After deployment of the medical imaging system 1, the X-ray detector 31 is removed from the receiving tray 23 in order to be positioned behind the patient for capturing an image.

The manipulator can easily and effortlessly arrange the medical imaging system 1 in the different configurations (transport configuration, movement configuration and deployed configuration).
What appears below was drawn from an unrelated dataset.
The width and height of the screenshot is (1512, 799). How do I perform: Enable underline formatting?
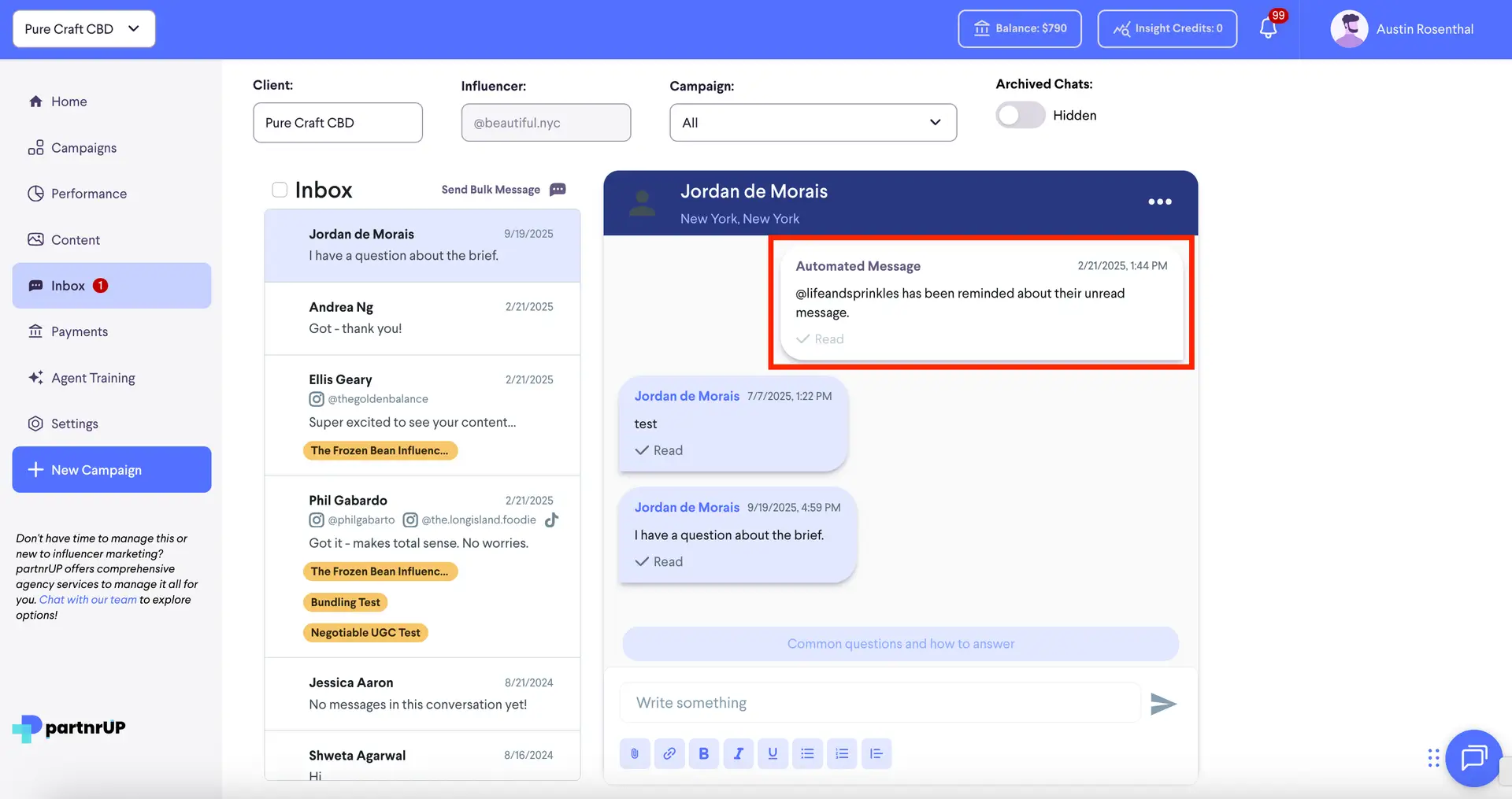click(773, 753)
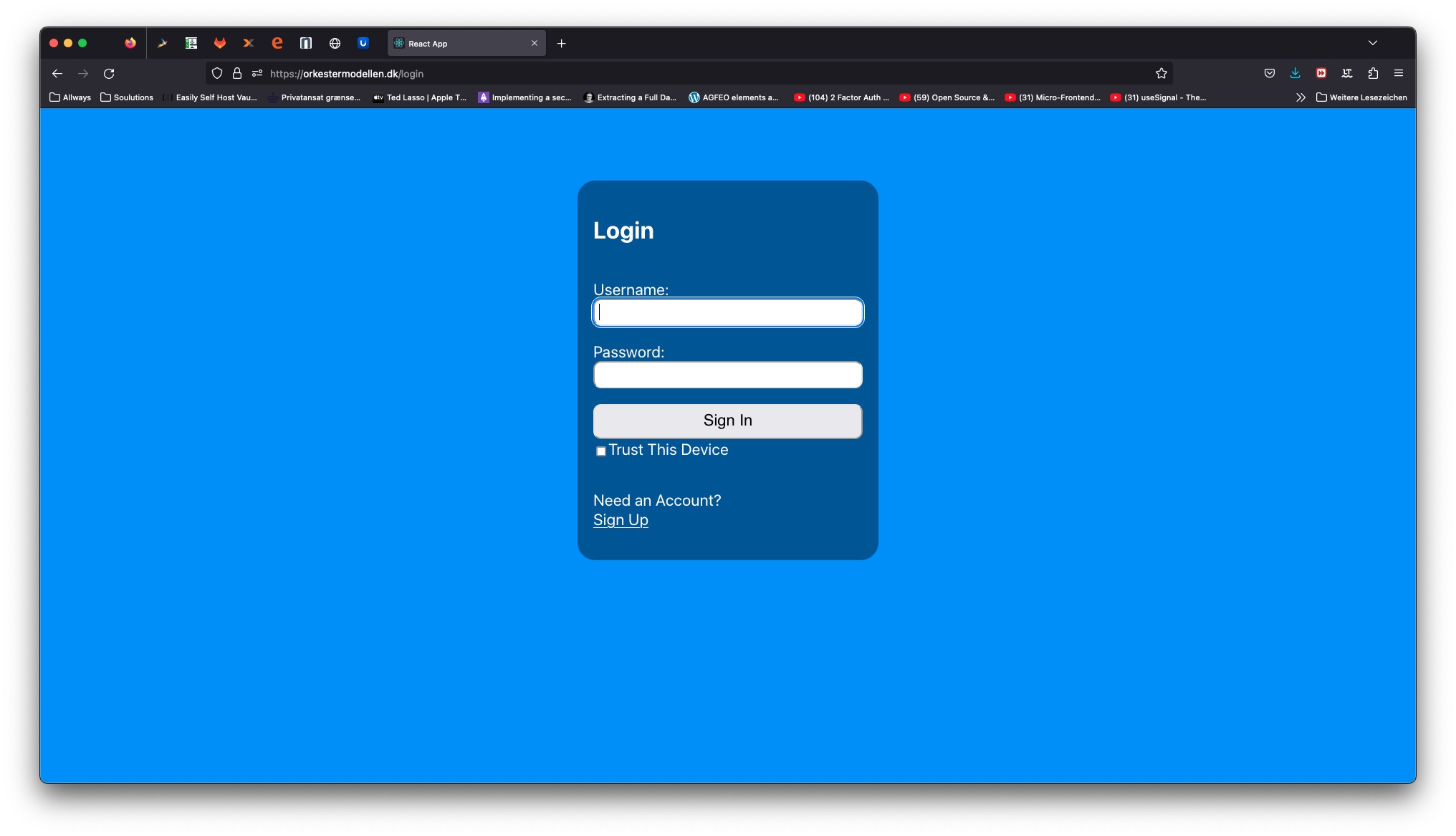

All manipulations (stowage, transport, deployment, etc.) can be done by one person.

The medical imaging system according to the invention is modular, ergonomic, compact and of light weight, while at the same time allowing a wide range of medical examinations.

Claims

1. A medical imaging system comprising: a support having a frame;at least two wheels assembled directly or indirectly to the frame so as to allow said support to be moved;a medical imaging device;a control device configured to control the medical imaging device; andan electric power supply device configured to supply electrical energy to the medical imaging device and/or the control device,

2. The medical imaging system according to claim 1, further comprising a housing configured to be removably assembled to the support.

3. The medical imaging system according to claim 1, wherein the wheels are removably assembled to the frame.

4. The medical imaging system according to claim 1, wherein the wheels are assembled to a base, said base being removably assembled to the frame.

5. The medical imaging system according to claim 1, wherein the frame comprises two uprights and a gripping portion connecting the uprights.

6. The medical imaging system according to claim 5, wherein the longitudinal members, in the operational position, extend substantially horizontally, the longitudinal members, in the stowage position, being parallel to the uprights of the frame and extending between said uprights.

7. The medical imaging system according to claim 6, wherein each longitudinal member comprises a wheel at a free end.

8. The medical imaging system according to claim 5, wherein the support further comprises a receiving plate configured to receive the electric power supply device, the receiving plate being assembled to the frame and configured to pivot relative to the frame between an operational position and a stowage position, the receiving plate, in the operational position, extending substantially horizontally, the receiving plate, in the stowage position, being orthogonal to the uprights of the frame and extending substantially vertically.

9. The medical imaging system according to claim 8, wherein the receiving plate comprises at least one wheel on an underside.

10. The medical imaging system according to claim 1, wherein the X-ray source has an upper tube load limit of greater than or equal to 40 mAs.

11. The medical imaging system according to claim 1, wherein the support comprises a seat configured to receive the X-ray detector.

12. The medical imaging system according to claim 1, wherein the support comprises an arm assembled to the frame and having a free end configured to receive the X-ray source.

13. The medical imaging system according to claim 12, wherein the arm comprises a front section and a rear section articulated with respect to each other, the arm being movable between a service position and a retracted position, the front section and the rear section together forming a non-zero angle, preferably greater than 30°, when the arm is in the service position, the front section and the rear section being folded onto each other when the arm is in the retracted position.

14. The medical imaging system according to claim 13, further comprising an actuator assembled to the arm and configured to move the arm between the service position and the retracted position, the actuator preferably being an electric actuator.